▸ Your assignment:
In the records below, find the line containing "Image resolution: width=2076" and the line containing "Given: Open the Tenants section"; please repeat exactly the lines from one to the other, both included, and nothing more.

▸ Supplied entries:
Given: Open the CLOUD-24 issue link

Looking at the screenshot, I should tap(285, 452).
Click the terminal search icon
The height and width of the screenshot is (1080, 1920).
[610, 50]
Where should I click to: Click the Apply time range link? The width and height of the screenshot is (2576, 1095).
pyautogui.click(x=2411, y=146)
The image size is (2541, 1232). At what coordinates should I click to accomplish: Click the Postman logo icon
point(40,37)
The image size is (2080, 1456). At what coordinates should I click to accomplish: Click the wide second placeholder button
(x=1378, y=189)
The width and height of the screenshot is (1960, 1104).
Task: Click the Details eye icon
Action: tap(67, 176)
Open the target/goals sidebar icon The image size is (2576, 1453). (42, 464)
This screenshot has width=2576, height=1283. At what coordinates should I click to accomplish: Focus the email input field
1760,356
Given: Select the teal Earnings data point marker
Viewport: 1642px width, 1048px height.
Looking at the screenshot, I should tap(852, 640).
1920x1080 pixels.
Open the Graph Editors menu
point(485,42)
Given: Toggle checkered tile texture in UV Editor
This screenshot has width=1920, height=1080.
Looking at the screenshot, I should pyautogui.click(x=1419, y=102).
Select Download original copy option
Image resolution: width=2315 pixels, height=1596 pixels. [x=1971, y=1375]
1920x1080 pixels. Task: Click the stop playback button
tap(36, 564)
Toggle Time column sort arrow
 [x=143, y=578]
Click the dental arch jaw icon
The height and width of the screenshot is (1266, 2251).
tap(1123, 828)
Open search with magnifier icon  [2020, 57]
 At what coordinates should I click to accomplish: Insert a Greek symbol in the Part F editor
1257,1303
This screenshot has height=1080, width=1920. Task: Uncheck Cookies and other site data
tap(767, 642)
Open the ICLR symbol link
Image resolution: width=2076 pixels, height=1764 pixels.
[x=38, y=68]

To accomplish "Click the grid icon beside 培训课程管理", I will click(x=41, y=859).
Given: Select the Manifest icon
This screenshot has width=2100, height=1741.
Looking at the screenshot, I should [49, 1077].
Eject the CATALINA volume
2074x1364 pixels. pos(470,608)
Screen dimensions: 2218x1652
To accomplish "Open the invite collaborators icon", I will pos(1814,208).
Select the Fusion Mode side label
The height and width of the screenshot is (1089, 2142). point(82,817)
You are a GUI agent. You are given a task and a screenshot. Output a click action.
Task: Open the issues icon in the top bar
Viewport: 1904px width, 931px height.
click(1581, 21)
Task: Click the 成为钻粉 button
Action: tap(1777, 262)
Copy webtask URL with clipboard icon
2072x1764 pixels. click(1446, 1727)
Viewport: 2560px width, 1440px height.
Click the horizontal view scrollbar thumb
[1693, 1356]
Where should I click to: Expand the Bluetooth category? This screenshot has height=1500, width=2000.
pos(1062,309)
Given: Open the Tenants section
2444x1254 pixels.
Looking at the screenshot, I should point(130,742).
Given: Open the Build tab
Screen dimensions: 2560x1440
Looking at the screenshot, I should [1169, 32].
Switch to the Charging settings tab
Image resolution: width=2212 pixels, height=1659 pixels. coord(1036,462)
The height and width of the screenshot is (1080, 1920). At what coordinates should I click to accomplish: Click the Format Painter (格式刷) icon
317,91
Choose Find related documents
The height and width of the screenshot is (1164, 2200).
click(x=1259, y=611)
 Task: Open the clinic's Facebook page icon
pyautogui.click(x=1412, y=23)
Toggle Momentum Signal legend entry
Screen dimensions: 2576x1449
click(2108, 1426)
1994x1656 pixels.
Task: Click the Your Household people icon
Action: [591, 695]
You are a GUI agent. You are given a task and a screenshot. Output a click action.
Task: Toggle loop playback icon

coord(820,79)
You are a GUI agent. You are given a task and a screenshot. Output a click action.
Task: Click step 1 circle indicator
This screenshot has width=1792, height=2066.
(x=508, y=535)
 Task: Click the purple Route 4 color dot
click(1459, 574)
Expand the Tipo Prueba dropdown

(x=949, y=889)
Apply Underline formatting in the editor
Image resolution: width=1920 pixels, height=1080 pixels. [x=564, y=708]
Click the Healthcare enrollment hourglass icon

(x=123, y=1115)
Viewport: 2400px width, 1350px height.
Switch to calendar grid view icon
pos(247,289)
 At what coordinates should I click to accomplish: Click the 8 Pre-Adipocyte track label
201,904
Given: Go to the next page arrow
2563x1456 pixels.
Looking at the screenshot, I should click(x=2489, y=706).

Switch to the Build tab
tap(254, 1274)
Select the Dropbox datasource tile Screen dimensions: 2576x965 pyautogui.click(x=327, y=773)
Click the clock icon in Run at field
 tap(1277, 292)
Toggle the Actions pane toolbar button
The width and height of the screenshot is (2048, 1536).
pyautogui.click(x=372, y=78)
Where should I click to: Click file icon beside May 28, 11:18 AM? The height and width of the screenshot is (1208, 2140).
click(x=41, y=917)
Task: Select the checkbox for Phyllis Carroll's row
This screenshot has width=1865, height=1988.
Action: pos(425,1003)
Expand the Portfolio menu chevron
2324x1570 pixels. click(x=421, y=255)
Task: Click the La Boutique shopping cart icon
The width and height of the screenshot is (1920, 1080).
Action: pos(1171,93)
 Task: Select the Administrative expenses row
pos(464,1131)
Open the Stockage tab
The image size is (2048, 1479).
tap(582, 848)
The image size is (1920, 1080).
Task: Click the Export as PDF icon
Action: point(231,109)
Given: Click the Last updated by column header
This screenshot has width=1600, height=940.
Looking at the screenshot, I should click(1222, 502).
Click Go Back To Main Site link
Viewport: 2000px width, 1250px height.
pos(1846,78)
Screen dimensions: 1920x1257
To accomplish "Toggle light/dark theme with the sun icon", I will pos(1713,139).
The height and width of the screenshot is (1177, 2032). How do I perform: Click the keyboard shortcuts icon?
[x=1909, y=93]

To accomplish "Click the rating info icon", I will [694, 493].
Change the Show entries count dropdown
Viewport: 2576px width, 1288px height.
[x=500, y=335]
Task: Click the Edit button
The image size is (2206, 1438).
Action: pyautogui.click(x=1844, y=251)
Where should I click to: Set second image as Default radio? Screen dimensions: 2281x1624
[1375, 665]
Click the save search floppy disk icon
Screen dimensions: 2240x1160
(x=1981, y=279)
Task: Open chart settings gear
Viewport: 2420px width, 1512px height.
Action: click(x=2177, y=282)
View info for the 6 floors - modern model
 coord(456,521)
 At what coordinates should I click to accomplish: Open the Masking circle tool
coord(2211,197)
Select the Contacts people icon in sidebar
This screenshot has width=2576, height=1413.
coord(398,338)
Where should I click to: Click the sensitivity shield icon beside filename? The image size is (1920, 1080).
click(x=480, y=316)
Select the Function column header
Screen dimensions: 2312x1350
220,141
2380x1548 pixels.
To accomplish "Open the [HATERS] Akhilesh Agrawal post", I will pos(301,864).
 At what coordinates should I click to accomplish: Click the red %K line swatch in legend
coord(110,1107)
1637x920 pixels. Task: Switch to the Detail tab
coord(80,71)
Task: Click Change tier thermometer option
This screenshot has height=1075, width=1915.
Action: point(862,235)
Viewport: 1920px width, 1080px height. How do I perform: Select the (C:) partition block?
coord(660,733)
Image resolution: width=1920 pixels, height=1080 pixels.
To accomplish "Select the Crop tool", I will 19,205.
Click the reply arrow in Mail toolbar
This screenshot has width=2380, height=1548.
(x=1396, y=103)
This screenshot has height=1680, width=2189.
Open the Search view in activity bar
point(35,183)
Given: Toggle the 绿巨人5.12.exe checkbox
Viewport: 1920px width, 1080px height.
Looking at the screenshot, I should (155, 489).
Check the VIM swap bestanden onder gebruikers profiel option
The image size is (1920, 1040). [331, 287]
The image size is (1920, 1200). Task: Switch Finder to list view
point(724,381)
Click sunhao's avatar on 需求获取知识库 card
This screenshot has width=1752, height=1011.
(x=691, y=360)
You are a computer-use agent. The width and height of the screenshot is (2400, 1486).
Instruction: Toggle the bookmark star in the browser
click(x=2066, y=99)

▸ Answer to this exercise:
Image resolution: width=2076 pixels, height=1764 pixels.
[x=38, y=68]

To accomplish "Click the grid icon beside 培训课程管理", I will click(x=41, y=859).
Given: Select the Manifest icon
This screenshot has width=2100, height=1741.
Looking at the screenshot, I should [49, 1077].
Eject the CATALINA volume
2074x1364 pixels. pos(470,608)
Screen dimensions: 2218x1652
To accomplish "Open the invite collaborators icon", I will pos(1814,208).
Select the Fusion Mode side label
The height and width of the screenshot is (1089, 2142). point(82,817)
You are a GUI agent. You are given a task and a screenshot. Output a click action.
Task: Open the issues icon in the top bar
Viewport: 1904px width, 931px height.
click(1581, 21)
Task: Click the 成为钻粉 button
Action: tap(1777, 262)
Copy webtask URL with clipboard icon
2072x1764 pixels. click(1446, 1727)
Viewport: 2560px width, 1440px height.
Click the horizontal view scrollbar thumb
[1693, 1356]
Where should I click to: Expand the Bluetooth category? This screenshot has height=1500, width=2000.
pos(1062,309)
Given: Open the Tenants section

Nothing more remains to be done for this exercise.